## INPUT ROWS
# # # #

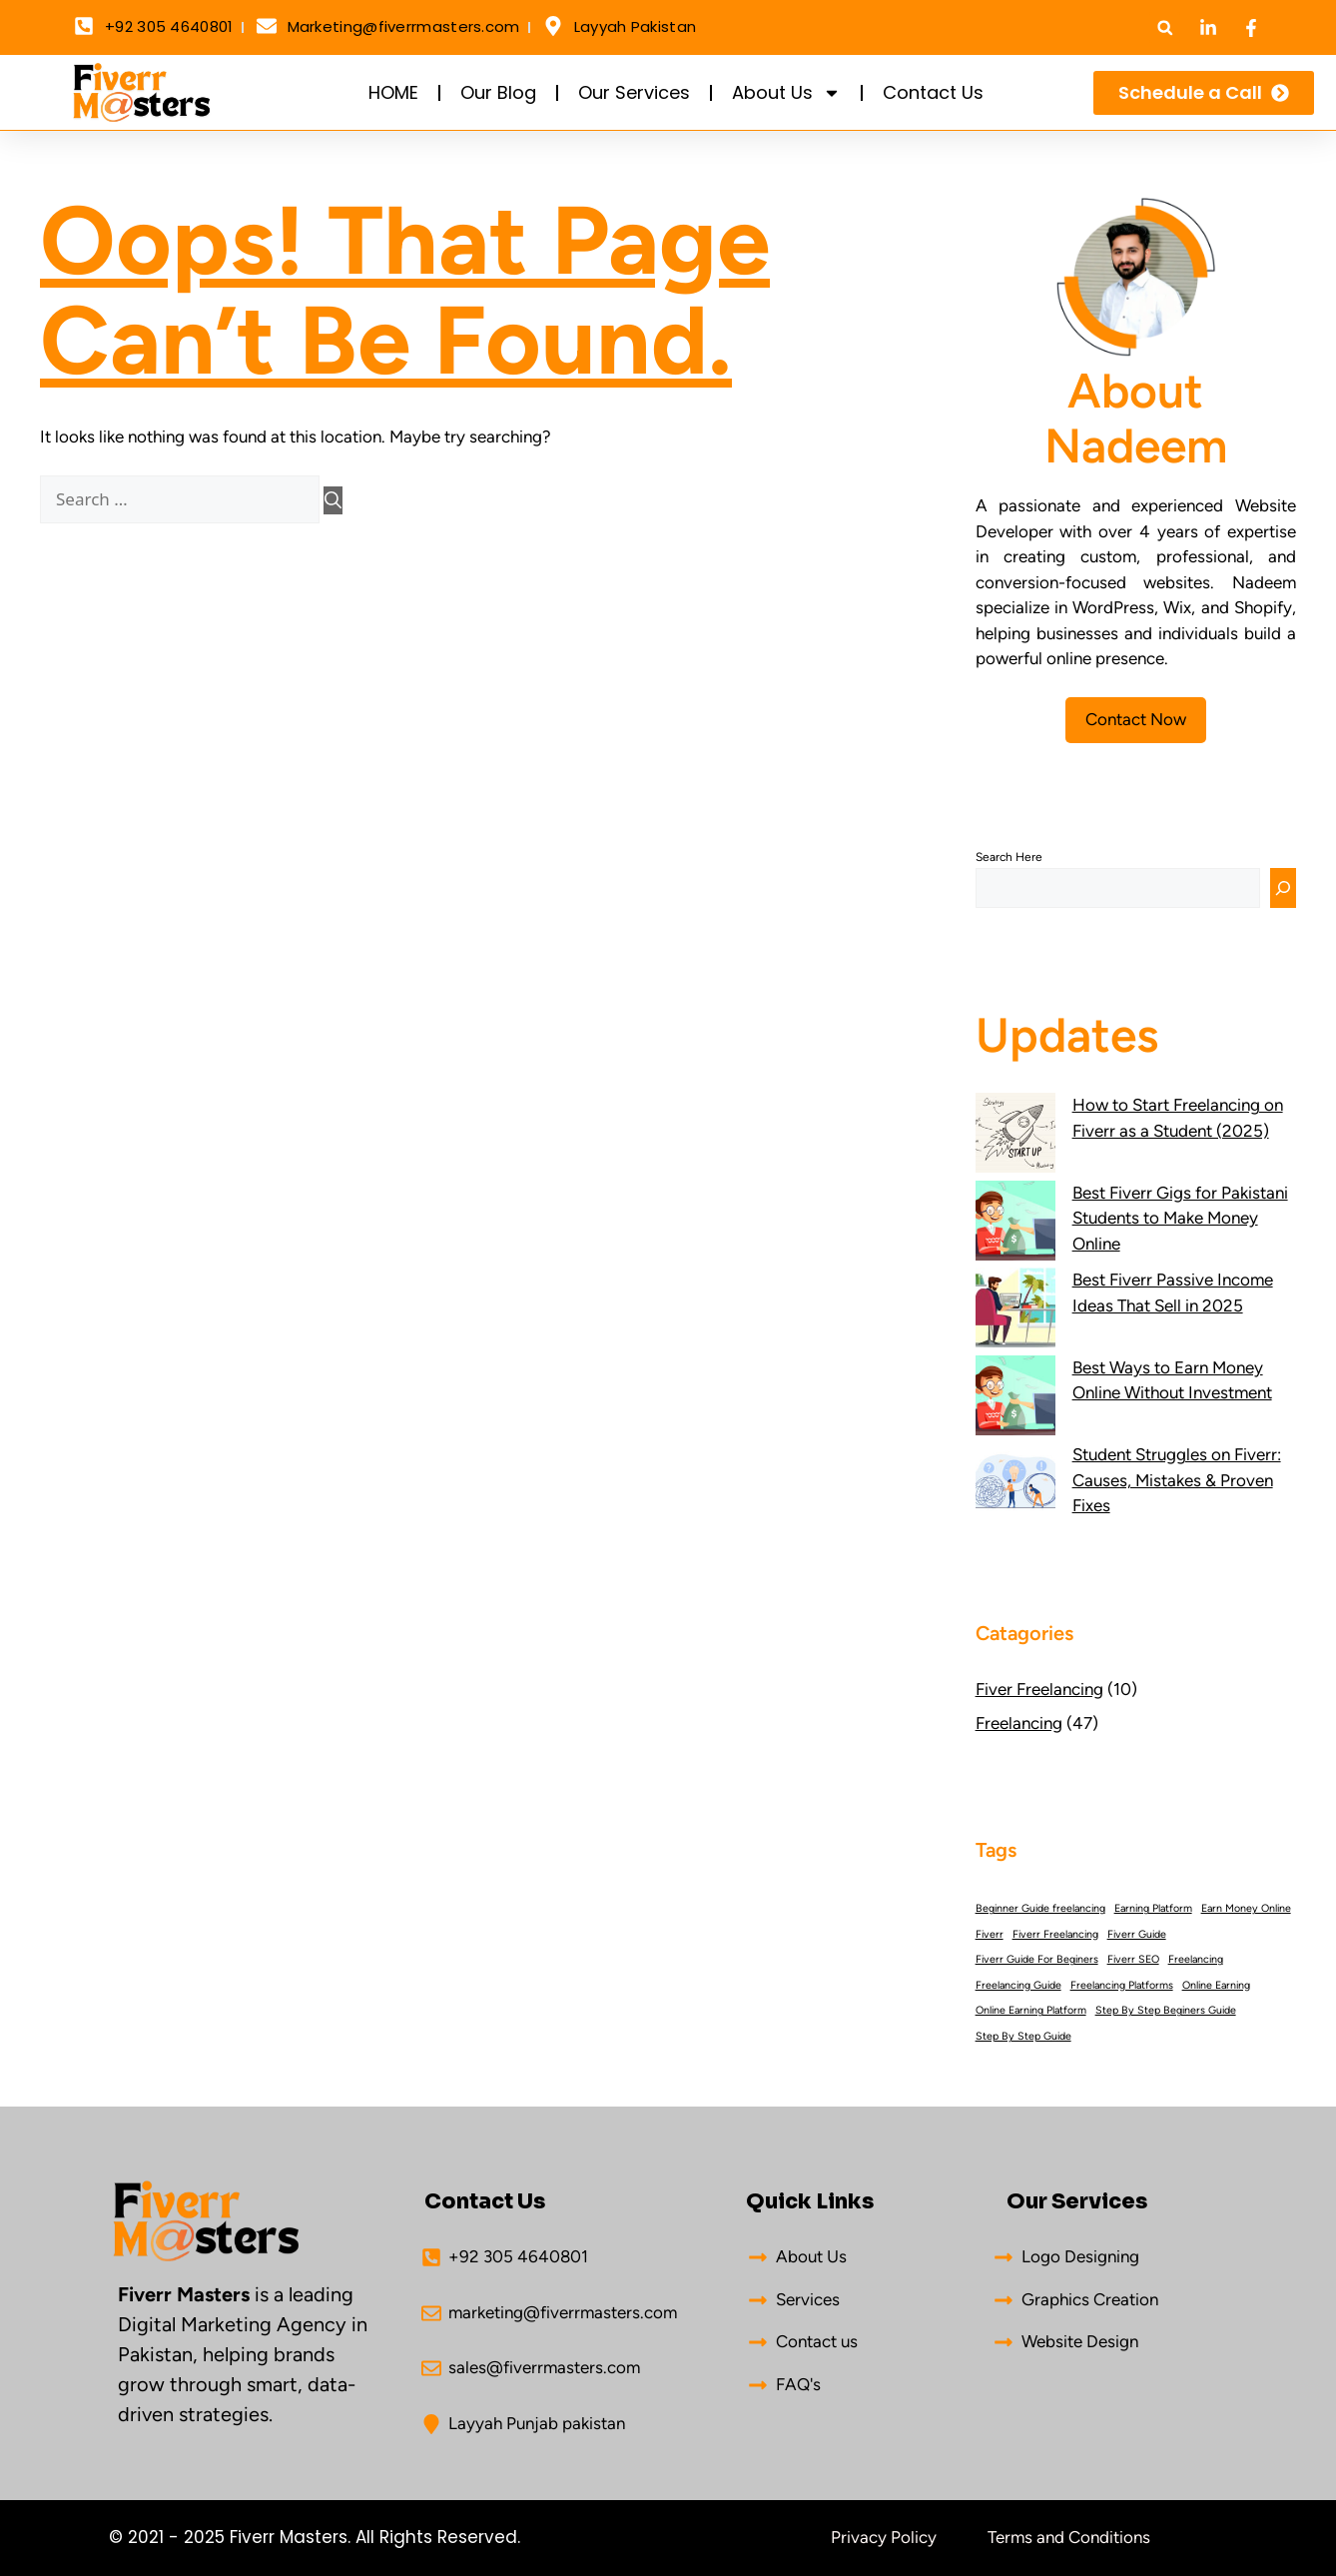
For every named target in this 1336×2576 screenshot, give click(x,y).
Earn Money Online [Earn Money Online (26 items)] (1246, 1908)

# # # #

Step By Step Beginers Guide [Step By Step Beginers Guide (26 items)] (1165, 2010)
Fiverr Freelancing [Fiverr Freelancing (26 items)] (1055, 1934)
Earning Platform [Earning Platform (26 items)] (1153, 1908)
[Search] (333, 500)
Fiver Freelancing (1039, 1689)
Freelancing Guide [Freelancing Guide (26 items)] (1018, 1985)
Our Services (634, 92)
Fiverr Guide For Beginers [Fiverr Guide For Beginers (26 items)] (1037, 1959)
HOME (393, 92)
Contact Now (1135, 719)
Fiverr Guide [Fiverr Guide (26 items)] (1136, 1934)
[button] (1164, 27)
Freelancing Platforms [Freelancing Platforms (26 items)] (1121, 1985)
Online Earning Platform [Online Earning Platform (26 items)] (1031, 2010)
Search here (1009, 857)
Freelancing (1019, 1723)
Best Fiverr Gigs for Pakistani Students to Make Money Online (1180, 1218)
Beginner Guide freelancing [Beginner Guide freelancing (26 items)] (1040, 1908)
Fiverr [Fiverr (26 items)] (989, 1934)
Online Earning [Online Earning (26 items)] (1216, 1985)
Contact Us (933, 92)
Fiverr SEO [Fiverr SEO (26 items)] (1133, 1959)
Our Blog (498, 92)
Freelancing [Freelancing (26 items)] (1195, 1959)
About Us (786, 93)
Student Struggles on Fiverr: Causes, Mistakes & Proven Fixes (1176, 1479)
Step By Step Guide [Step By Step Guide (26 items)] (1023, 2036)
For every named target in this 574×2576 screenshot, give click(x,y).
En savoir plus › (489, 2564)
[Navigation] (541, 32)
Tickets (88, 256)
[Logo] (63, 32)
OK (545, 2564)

# # # #

## TASK OBJECTIVE
Write out the entries from the line with "Freelancing Platforms [Freelancing" up to and including the line with "OK (545, 2564)", substituting "capture" for "screenshot" and keeping everything else the same.

## EXERCISE OUTPUT
Freelancing Platforms [Freelancing Platforms (26 items)] (1121, 1985)
Online Earning Platform [Online Earning Platform (26 items)] (1031, 2010)
Search here (1009, 857)
Freelancing (1019, 1723)
Best Fiverr Gigs for Pakistani Students to Make Money Online (1180, 1218)
Beginner Guide freelancing [Beginner Guide freelancing (26 items)] (1040, 1908)
Fiverr [Fiverr (26 items)] (989, 1934)
Online Earning [Online Earning (26 items)] (1216, 1985)
Contact Us (933, 92)
Fiverr SEO [Fiverr SEO (26 items)] (1133, 1959)
Our Blog (498, 92)
Freelancing [Freelancing (26 items)] (1195, 1959)
About Us (786, 93)
Student Struggles on Fiverr: Causes, Mistakes & Proven Fixes (1176, 1479)
Step By Step Guide [Step By Step Guide (26 items)] (1023, 2036)
For every named target in this 574×2576 capture, give click(x,y).
En savoir plus › (489, 2564)
[Navigation] (541, 32)
Tickets (88, 256)
[Logo] (63, 32)
OK (545, 2564)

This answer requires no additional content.